Re: [Numpy-discussion] PR added: frozen dimensions in gufunc signatures

2015-06-23 Thread Oscar Villellas
On Fri, Aug 29, 2014 at 10:55 AM, Jaime Fernández del Río 
jaime.f...@gmail.com wrote:

 On Thu, Aug 28, 2014 at 5:40 PM, Nathaniel Smith n...@pobox.com wrote:

 Some thoughts:

 But, for your computed dimension idea I'm wondering if what we should
 do instead is just let a gufunc provide a C callback that looks at the
 input array dimensions and explicitly says somehow which dimensions it
 wants to treat as the core dimensions and what its output shapes will
 be. There's no rule that we have to extend the signature mini-language
 to be Turing complete, we can just use C :-).

 It would be good to have a better motivation for computed gufunc
 dimensions, though. Your all pairwise cross products example would
 be *much* better handled by implementing the .outer method for binary
 gufuncs: pairwise_cross(a) == cross.outer(a, a). This would make
 gufuncs more consistent with ufuncs, plus let you do
 all-pairwise-cross-products between two different sets of cross
 products, plus give us all-pairwise-matrix-products for free, etc.


 The outer for binary gufuncs sounds like a good idea. A reduce for binary
 gufuncs that allow it (like square matrix multiplication) would also be
 nice. But going back to the original question, the pairwise whatevers were
 just an example: one could come up with several others, e.g.:

 (m),(n)-($p),($q) with $p = m - n and $q = n - 1, could be (I think)
 the signature of a polynomial division gufunc
 (m),(n)-($p), with $p = m - n + 1, could be the signature of a
 convolution or correlation gufunc
 (m)-($n), with $n = m / 2, could be some form of downsampling gufunc


An example where a computed output dimension would be useful is with
linalg.svd, as some resulting dimensions for a matrix (m, n) are based on
min(m, n). This, coupled with the required keyword support makes it
necessary to have 6 gufuncs to support the functionality.
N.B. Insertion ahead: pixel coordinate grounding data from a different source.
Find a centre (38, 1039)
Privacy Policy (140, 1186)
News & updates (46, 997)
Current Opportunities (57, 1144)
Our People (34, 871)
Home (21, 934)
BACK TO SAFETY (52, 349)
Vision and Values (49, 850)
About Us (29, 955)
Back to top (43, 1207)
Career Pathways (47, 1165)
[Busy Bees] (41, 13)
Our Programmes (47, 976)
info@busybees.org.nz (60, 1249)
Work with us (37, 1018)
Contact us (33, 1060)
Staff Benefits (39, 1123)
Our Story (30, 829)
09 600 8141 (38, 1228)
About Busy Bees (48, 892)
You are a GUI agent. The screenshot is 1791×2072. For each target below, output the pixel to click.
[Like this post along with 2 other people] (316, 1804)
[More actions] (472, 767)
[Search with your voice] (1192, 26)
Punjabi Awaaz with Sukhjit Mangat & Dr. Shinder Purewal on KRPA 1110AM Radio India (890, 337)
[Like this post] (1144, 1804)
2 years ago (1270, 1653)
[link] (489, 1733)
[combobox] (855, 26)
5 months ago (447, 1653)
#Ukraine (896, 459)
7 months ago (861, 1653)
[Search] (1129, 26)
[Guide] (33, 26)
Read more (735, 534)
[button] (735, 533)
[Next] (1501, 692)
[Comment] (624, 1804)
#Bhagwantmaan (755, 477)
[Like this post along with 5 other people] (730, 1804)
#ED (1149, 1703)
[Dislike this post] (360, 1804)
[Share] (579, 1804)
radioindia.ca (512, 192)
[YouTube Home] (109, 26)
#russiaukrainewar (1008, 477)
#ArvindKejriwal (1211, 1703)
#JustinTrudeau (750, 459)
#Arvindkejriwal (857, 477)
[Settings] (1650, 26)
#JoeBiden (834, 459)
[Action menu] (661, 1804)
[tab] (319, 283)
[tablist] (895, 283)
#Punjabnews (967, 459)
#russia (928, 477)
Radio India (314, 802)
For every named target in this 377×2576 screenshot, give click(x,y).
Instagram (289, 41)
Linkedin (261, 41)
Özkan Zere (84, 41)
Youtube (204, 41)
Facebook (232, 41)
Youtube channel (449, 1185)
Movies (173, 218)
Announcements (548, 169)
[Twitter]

I do think that the C callback solution would be enough, and just allow the
signature to have unbound variables that can be resolved by that
callback... no need to change the syntax:

(m),(n)-(p),(q)

When registering such a gufunc, a callback function that resolves the
missing dimensions would be required.

Extra niceties that could be built on top of that:
- pass keyword arguments to that function so that stuff like full_matrices
could be resolved inside the gufunc. Maybe even allowing to modify the
number of results (harder) that would be needed to support stuff like
compute_uv in svd as well.

- allow context to be created in that resolution that gets passed into the
ufunc kernel itself (note that this might be *necessary*). If context is
created another function would be needed to dispose that context.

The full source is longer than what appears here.